[Stored items from a collection]
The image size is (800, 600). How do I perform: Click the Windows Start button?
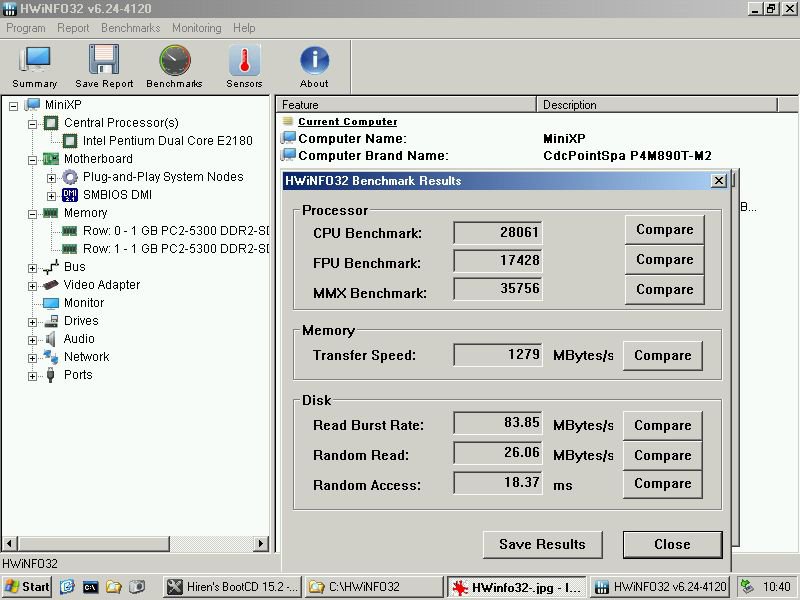(27, 587)
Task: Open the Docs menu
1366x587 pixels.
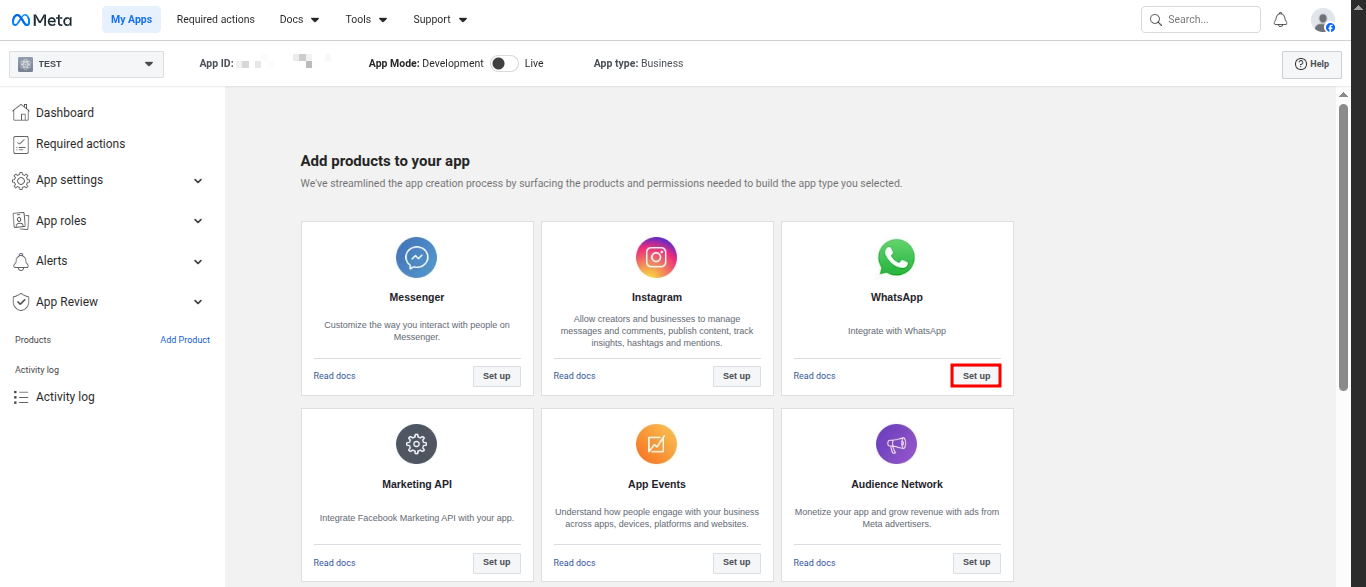Action: point(299,20)
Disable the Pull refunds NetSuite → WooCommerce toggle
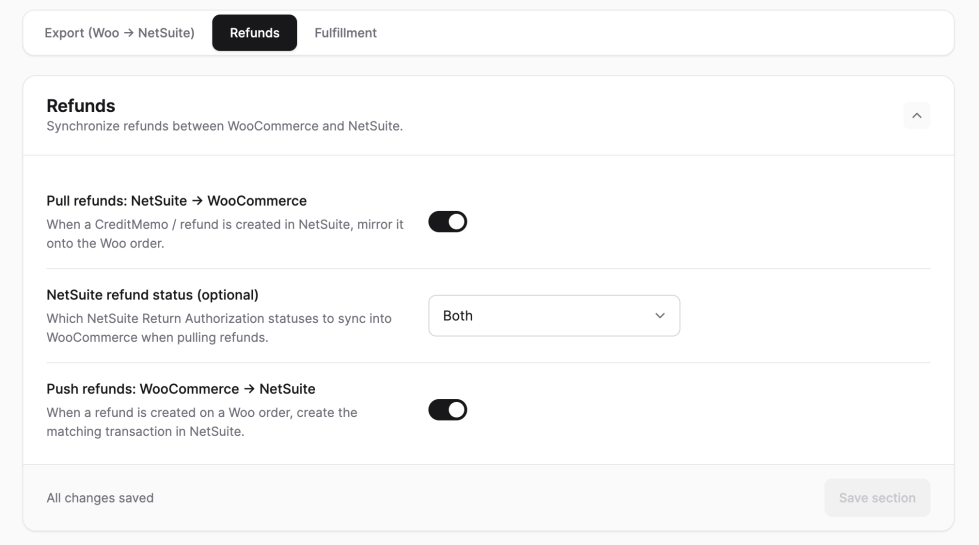The width and height of the screenshot is (979, 545). pyautogui.click(x=448, y=222)
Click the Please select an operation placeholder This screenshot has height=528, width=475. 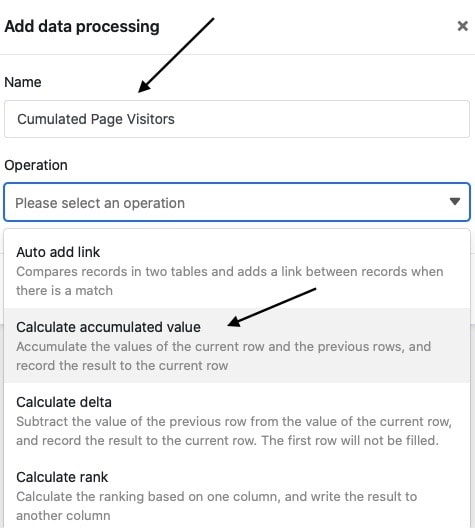[x=100, y=203]
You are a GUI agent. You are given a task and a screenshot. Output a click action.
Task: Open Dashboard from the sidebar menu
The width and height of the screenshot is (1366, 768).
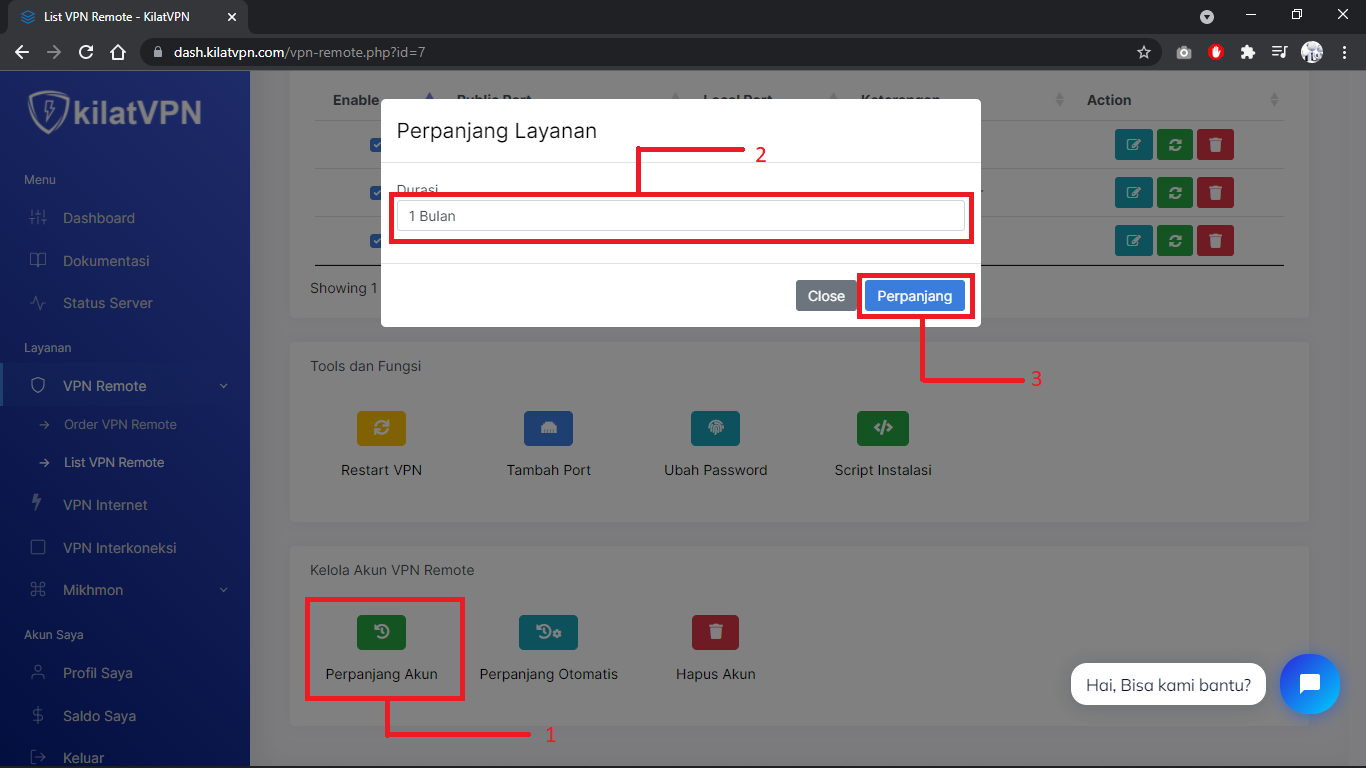tap(98, 218)
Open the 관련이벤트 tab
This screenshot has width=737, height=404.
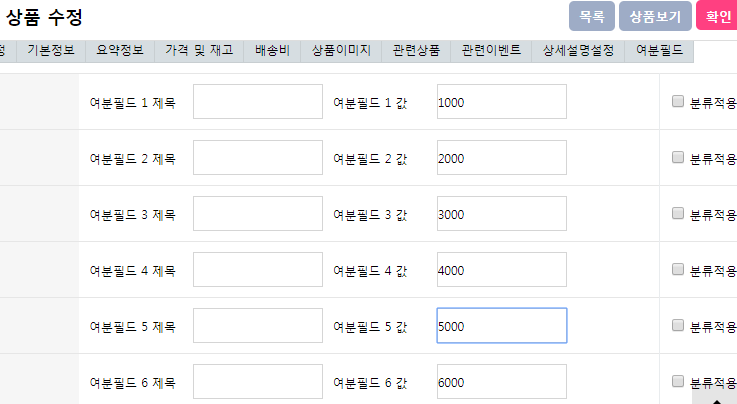[491, 49]
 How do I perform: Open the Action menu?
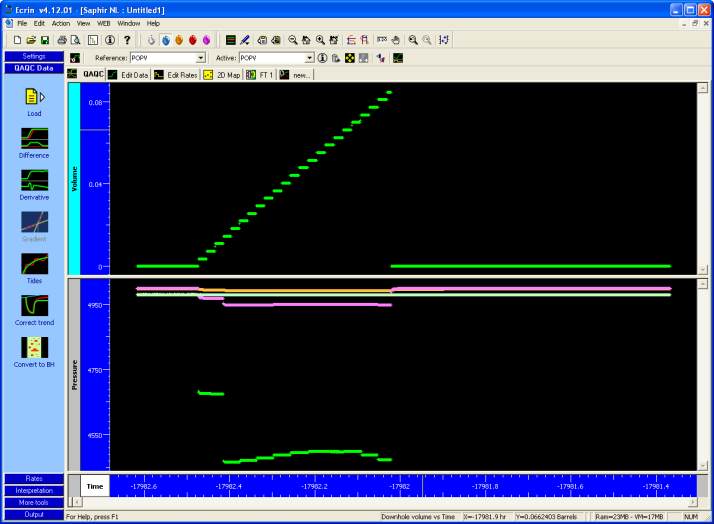click(x=61, y=22)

YOUR GOAL:
The copy should begin at the line containing "You are a GUI" and end at the last line of the data above; please restate those lines word for word without the pictures.

SOLUTION TO THIS EXERCISE:
You are a GUI agent. You are given a task and a screenshot. Output a click action.
Task: Open Dashboard from the sidebar menu
The width and height of the screenshot is (1366, 768).
tap(98, 218)
Open the 관련이벤트 tab
This screenshot has width=737, height=404.
[491, 49]
 How do I perform: Open the Action menu?
click(x=61, y=22)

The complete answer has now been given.